[Extracted records]

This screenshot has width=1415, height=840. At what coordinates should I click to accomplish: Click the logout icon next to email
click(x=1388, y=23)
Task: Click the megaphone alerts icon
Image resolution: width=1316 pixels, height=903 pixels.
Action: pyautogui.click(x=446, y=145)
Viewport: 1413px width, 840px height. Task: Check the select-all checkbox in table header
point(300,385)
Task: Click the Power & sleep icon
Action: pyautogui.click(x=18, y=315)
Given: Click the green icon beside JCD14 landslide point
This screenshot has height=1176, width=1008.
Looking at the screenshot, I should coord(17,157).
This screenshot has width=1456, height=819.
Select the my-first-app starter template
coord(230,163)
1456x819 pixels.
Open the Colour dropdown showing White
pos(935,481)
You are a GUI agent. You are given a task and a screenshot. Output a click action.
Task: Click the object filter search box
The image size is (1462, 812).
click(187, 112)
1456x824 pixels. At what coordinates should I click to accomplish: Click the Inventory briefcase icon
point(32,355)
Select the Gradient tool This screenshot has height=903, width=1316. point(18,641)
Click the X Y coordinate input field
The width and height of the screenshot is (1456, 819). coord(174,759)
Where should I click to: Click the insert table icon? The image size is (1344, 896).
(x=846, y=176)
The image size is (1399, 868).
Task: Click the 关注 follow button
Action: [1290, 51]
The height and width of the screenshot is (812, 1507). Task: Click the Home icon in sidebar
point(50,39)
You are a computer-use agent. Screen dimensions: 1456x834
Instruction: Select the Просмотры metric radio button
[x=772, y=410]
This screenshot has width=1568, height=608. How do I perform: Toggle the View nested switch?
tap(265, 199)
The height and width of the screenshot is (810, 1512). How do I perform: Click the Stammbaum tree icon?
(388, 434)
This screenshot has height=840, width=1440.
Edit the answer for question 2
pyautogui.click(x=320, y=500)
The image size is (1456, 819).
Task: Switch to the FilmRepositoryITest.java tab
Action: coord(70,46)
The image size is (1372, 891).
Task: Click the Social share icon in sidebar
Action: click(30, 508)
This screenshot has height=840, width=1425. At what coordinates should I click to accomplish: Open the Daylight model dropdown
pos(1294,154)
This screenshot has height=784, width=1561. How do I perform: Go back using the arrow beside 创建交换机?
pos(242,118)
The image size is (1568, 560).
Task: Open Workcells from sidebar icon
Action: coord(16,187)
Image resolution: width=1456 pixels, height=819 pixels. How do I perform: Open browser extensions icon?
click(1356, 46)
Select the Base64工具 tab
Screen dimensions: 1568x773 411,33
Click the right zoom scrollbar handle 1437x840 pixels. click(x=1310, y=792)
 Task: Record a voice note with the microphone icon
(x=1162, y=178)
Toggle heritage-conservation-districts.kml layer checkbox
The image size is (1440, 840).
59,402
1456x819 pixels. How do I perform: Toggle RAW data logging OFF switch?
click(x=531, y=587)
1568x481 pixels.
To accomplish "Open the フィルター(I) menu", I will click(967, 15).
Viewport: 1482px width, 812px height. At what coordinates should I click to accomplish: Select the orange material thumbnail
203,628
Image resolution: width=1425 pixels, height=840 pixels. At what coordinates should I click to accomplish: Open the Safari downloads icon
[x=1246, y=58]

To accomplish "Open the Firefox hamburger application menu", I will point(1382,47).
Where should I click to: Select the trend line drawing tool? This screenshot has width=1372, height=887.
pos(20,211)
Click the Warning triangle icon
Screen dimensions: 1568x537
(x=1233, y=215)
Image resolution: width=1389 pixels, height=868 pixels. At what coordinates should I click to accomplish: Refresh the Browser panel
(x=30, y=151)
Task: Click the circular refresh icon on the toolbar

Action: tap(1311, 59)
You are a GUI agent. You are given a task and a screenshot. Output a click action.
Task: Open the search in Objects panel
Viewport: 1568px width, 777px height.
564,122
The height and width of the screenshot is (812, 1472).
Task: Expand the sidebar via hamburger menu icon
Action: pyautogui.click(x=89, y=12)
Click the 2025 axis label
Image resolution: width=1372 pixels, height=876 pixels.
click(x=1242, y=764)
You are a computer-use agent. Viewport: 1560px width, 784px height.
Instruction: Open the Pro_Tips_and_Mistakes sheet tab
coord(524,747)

Directions -
Once more, give all the records exactly as they were written.

Expected output -
This screenshot has width=1415, height=840. At what coordinates should I click to accomplish: Click the logout icon next to email
click(x=1388, y=23)
Task: Click the megaphone alerts icon
Image resolution: width=1316 pixels, height=903 pixels.
Action: pyautogui.click(x=446, y=145)
Viewport: 1413px width, 840px height. Task: Check the select-all checkbox in table header
point(300,385)
Task: Click the Power & sleep icon
Action: pyautogui.click(x=18, y=315)
Given: Click the green icon beside JCD14 landslide point
This screenshot has height=1176, width=1008.
Looking at the screenshot, I should coord(17,157).
This screenshot has width=1456, height=819.
Select the my-first-app starter template
coord(230,163)
1456x819 pixels.
Open the Colour dropdown showing White
pos(935,481)
You are a GUI agent. You are given a task and a screenshot. Output a click action.
Task: Click the object filter search box
The image size is (1462, 812).
click(187, 112)
1456x824 pixels. At what coordinates should I click to accomplish: Click the Inventory briefcase icon
point(32,355)
Select the Gradient tool This screenshot has height=903, width=1316. point(18,641)
Click the X Y coordinate input field
The width and height of the screenshot is (1456, 819). coord(174,759)
Where should I click to: Click the insert table icon? The image size is (1344, 896).
(x=846, y=176)
The image size is (1399, 868).
Task: Click the 关注 follow button
Action: [1290, 51]
The height and width of the screenshot is (812, 1507). Task: Click the Home icon in sidebar
point(50,39)
You are a computer-use agent. Screen dimensions: 1456x834
Instruction: Select the Просмотры metric radio button
[x=772, y=410]
This screenshot has width=1568, height=608. How do I perform: Toggle the View nested switch?
tap(265, 199)
The height and width of the screenshot is (810, 1512). How do I perform: Click the Stammbaum tree icon?
(388, 434)
This screenshot has height=840, width=1440.
Edit the answer for question 2
pyautogui.click(x=320, y=500)
The image size is (1456, 819).
Task: Switch to the FilmRepositoryITest.java tab
Action: coord(70,46)
The image size is (1372, 891).
Task: Click the Social share icon in sidebar
Action: click(30, 508)
This screenshot has height=840, width=1425. At what coordinates should I click to accomplish: Open the Daylight model dropdown
pos(1294,154)
This screenshot has height=784, width=1561. How do I perform: Go back using the arrow beside 创建交换机?
pos(242,118)
The image size is (1568, 560).
Task: Open Workcells from sidebar icon
Action: coord(16,187)
Image resolution: width=1456 pixels, height=819 pixels. How do I perform: Open browser extensions icon?
click(1356, 46)
Select the Base64工具 tab
Screen dimensions: 1568x773 411,33
Click the right zoom scrollbar handle 1437x840 pixels. click(x=1310, y=792)
 Task: Record a voice note with the microphone icon
(x=1162, y=178)
Toggle heritage-conservation-districts.kml layer checkbox
The image size is (1440, 840).
59,402
1456x819 pixels. How do I perform: Toggle RAW data logging OFF switch?
click(x=531, y=587)
1568x481 pixels.
To accomplish "Open the フィルター(I) menu", I will click(967, 15).
Viewport: 1482px width, 812px height. At what coordinates should I click to accomplish: Select the orange material thumbnail
203,628
Image resolution: width=1425 pixels, height=840 pixels. At what coordinates should I click to accomplish: Open the Safari downloads icon
[x=1246, y=58]

To accomplish "Open the Firefox hamburger application menu", I will point(1382,47).
Where should I click to: Select the trend line drawing tool? This screenshot has width=1372, height=887.
pos(20,211)
Click the Warning triangle icon
Screen dimensions: 1568x537
(x=1233, y=215)
Image resolution: width=1389 pixels, height=868 pixels. At what coordinates should I click to accomplish: Refresh the Browser panel
(x=30, y=151)
Task: Click the circular refresh icon on the toolbar

Action: tap(1311, 59)
You are a GUI agent. You are given a task and a screenshot. Output a click action.
Task: Open the search in Objects panel
Viewport: 1568px width, 777px height.
564,122
The height and width of the screenshot is (812, 1472).
Task: Expand the sidebar via hamburger menu icon
Action: pyautogui.click(x=89, y=12)
Click the 2025 axis label
Image resolution: width=1372 pixels, height=876 pixels.
click(x=1242, y=764)
You are a computer-use agent. Viewport: 1560px width, 784px height.
Instruction: Open the Pro_Tips_and_Mistakes sheet tab
coord(524,747)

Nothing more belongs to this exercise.